However, this approach involves a problem that kinds of steel used are limited.

A first object of the present invention is to provide a laser welded joint structure in which, when laser-welding a flare groove joint, no crack is caused in a surface of a weld metal even if an ordinary general-purpose steel member is adopted.

In particular, the first object of the present invention is to provide a laser welded joint structure that allows a weld-penetration of 1.5 mm depth or more at a welding speed of 0.5 n/min or higher without causing any crack in a surface of a weld.

A second object of the present invention is to provide a gas generator having the above-mentioned laser welded joint structure, with no crack, etc., caused on a weld surface and with its joint portion improved in reliability.
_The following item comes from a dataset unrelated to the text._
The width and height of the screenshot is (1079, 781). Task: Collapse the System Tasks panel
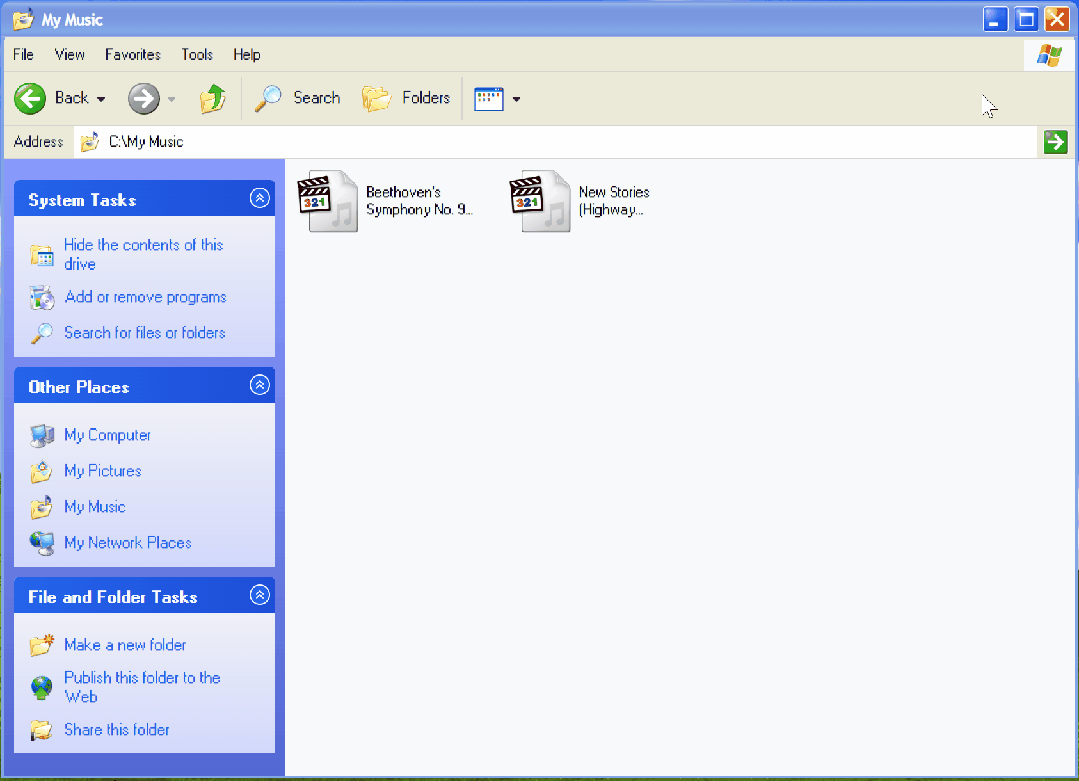coord(260,198)
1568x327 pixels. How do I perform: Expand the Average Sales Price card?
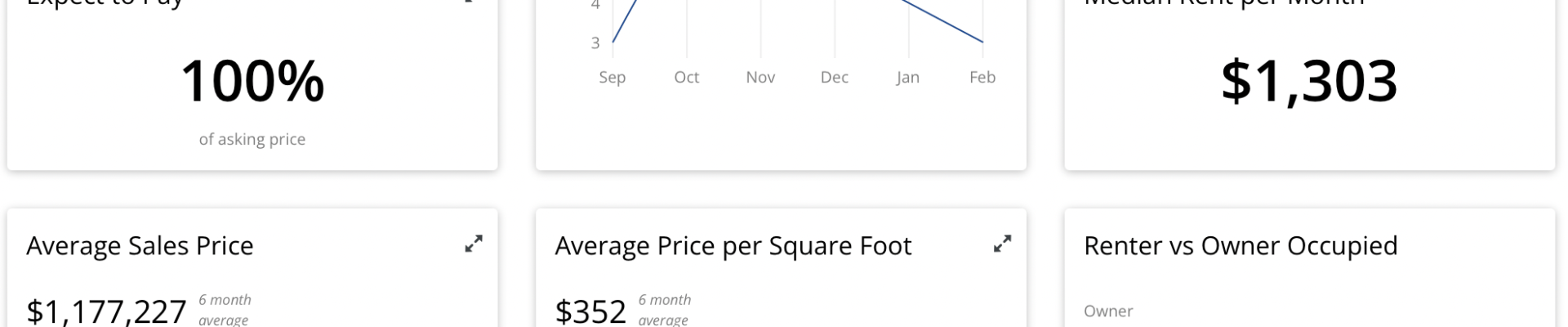[474, 244]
DISCLOSURE OF THE INVENTION

In order to find out what causes a crack in case of using laser welding for welding a flare groove joint, the present inventors have examined in detail a cross-sectional structure and a longitudinal-sectional structure of a weld metal at a welded portion.

For an explanation of examination results, joint for a flare single V groove is taken as an example with reference to FIG. 12. In FIG. 12, reference numerals 1 and 2 denote welded steel members, and a reference numeral 3 denotes a weld metal. FIG. 12 shows a cross-sectional structural model of the weld metal 3 at a welded portion, where a crack 5 is caused. A width TU [mm] of a surface of the weld metal 3 was found smaller than a width TL [mm] of a portion of the weld metal 3 just under the surface. Also found was that, in most flare groove joints, a weld metal takes such a shape as illustrated in FIG. 12.

FIG. 13 shows a model of a longitudinal-sectional microstructure of the weld metal 3 at the welded portion. It was confirmed that a solidification line 11 in an underlayer portion 13 located under the surface lagged, in a direction of welding, behind a solidification of a surface 12.

That is, presence or absence of generation of the crack 5 is related to whether or not there is a time lag in solidification of the underlayer portion 13 located under the surface. Thus, a main point is to find out a welding operation condition under which the solidification exhibits no time lag.

The present inventors have conducted an intensive study in order to find out a welding operation condition under which exhibited is no time lag in solidification of a portion just under a surface of a weld metal at a welded portion.

As a result, it has been revealed that an improvement in welding condition only is insufficient as a solution and an improvement in structure of a groove works effectively.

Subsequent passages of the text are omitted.